= Foreign Exchange Dealers Coalition =

Foreign exchange market industry organization

The Foreign Exchange Dealers Coalition (FXDC) was an alliance of the largest U.S. foreign exchange market dealers, that appears to have closed sometime after 2010. The FXDC partnership was formed in the fall of 2007 to pool industry resources to demonstrate the viability of the forex industry and to ensure fair regulation and oversight that does not hamper freedom of choice, innovation or job creation. The Coalition aimed to provide input to the proposals for major regulation changes at the time, including the required registration for Retail Foreign Exchange Dealers (RFEDs) with the National Futures Association.

==History==
The FXDC defined a forex dealer as providing online trading services to allow individuals to speculate on rapidly changing foreign exchange rates. Forex Dealer Members (FDMs) are regulated in the United States by the Commodity Futures Trading Commission (CFTC) and National Futures Association (NFA), as well as by national and local regulatory bodies where they conduct business.

The forex industry in the United States was unregulated until December 2000 when the Commodity Futures Modernization Act of 2000 was introduced. After its introduction forex firms had to be members of the CFTC and the self-regulating National Futures Association (NFA), operating under the same guidelines set forth for FCMs in the futures brokerage business. On a regular basis, all forex dealers submitted financial reports to its regulators and were subject to lengthy regulatory audits covering everything from marketing practices to employee training regimens.
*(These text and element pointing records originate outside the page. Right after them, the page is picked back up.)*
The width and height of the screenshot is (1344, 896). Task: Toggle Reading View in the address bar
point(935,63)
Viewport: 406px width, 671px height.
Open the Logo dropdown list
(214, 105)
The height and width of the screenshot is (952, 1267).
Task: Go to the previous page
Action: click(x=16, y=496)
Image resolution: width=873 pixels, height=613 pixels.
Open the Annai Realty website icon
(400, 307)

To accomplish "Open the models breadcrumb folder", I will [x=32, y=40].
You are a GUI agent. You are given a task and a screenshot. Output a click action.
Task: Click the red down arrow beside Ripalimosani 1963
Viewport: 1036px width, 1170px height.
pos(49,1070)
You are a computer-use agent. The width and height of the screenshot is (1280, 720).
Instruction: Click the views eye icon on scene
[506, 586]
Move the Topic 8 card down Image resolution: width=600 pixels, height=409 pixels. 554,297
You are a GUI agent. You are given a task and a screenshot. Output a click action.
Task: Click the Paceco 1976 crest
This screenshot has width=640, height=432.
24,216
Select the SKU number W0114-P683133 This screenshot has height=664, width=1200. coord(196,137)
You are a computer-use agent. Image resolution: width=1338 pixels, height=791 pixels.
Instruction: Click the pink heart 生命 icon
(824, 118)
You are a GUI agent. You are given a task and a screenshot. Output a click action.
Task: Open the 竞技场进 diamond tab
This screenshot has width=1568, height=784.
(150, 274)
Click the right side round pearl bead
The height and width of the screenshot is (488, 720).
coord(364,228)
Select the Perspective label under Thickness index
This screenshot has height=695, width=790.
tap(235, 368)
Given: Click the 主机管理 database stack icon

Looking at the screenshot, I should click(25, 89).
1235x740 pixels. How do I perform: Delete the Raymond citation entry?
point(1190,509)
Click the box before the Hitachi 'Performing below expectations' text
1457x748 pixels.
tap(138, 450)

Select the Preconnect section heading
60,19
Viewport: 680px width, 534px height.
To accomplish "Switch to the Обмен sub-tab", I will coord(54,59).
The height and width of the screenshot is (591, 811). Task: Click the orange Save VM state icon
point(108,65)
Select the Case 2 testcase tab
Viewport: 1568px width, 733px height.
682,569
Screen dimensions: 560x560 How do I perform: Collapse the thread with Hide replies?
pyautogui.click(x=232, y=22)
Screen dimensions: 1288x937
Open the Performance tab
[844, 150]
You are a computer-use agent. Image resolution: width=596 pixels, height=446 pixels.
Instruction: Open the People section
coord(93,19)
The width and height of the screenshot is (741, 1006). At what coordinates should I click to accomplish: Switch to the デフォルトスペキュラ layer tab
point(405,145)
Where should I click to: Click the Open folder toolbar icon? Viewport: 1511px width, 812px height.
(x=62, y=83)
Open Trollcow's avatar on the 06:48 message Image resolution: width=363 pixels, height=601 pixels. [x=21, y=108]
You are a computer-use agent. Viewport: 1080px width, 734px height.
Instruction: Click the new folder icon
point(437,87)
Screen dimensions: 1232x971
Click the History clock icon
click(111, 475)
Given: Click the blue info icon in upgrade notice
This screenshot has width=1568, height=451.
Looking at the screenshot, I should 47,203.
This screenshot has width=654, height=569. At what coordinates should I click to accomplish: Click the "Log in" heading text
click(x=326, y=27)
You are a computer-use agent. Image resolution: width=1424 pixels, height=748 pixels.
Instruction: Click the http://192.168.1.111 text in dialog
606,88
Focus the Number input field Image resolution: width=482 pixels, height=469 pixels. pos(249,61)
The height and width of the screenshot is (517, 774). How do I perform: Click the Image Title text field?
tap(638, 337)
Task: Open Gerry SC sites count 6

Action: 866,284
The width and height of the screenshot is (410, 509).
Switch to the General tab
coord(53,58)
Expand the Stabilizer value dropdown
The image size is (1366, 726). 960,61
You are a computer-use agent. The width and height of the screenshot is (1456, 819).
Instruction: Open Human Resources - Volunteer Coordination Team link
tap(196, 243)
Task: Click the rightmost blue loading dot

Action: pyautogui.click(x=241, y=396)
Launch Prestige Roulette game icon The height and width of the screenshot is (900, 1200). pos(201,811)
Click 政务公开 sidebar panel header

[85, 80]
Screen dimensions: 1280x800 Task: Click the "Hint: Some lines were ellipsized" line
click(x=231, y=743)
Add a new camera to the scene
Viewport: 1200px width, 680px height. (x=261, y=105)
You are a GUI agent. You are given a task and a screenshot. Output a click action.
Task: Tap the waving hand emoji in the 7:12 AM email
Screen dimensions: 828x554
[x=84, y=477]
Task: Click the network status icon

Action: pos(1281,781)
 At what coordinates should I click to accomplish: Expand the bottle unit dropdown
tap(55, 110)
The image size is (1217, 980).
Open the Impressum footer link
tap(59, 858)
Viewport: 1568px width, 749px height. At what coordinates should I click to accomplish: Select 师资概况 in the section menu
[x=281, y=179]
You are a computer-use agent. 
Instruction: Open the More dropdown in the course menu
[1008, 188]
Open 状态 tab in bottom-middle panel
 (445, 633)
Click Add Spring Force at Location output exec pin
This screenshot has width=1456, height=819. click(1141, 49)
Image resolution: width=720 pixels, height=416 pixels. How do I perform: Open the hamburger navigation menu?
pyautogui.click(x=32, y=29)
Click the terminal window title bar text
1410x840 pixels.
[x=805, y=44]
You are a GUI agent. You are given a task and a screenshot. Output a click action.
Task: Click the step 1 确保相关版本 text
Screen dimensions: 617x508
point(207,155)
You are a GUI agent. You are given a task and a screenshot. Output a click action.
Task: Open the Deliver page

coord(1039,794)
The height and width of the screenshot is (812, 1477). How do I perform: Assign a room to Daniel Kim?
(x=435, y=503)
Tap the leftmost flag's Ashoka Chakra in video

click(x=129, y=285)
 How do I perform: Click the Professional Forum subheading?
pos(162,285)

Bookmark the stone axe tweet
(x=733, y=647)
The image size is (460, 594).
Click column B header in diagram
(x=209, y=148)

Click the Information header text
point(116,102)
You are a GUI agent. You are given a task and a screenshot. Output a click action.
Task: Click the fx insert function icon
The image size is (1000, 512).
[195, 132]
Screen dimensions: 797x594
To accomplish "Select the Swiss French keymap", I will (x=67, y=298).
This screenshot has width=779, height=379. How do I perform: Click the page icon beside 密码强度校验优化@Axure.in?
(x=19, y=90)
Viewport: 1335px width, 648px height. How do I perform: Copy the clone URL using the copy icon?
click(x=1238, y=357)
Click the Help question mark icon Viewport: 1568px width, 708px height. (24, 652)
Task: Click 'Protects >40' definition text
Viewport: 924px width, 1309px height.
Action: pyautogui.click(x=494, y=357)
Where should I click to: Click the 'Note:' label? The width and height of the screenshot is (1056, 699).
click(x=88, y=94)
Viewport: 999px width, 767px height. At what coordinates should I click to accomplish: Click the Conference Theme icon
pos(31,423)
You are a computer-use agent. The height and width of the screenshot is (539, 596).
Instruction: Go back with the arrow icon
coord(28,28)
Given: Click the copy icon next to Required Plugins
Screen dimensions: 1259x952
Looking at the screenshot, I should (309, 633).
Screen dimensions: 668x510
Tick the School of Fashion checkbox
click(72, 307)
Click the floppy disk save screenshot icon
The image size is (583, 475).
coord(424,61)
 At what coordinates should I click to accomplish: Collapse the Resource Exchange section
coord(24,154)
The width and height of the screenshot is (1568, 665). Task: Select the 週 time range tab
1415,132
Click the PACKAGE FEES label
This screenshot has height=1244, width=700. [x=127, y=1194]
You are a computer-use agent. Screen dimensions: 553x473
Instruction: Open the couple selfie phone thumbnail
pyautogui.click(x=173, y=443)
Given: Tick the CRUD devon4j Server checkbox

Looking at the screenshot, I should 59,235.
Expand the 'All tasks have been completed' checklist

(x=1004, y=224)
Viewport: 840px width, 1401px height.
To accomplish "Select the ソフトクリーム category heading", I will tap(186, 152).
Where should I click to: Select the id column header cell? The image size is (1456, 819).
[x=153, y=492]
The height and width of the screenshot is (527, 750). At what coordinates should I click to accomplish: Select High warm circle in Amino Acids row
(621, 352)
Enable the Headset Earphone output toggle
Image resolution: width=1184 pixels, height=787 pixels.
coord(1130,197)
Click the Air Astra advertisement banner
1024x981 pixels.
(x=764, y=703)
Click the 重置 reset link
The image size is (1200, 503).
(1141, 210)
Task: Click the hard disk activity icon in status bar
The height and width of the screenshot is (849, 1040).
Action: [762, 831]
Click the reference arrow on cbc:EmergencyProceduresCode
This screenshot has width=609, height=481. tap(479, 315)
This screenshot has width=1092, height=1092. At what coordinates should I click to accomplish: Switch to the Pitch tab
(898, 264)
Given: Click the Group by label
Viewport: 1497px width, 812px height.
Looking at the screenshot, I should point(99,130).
In addition, many of these long-established regulatory bodies extend specific regulations solely to retail forex dealers, such as higher capital requirements, disclosure statements and the requirement that all dealers disclose to customers that their funds may not be safe in the event of bankruptcy.

The FXDC partnership was formed in the fall of 2007 by a group of the nine largest forex firms in the US at that time, and seems to have been dissolved sometime after 2010.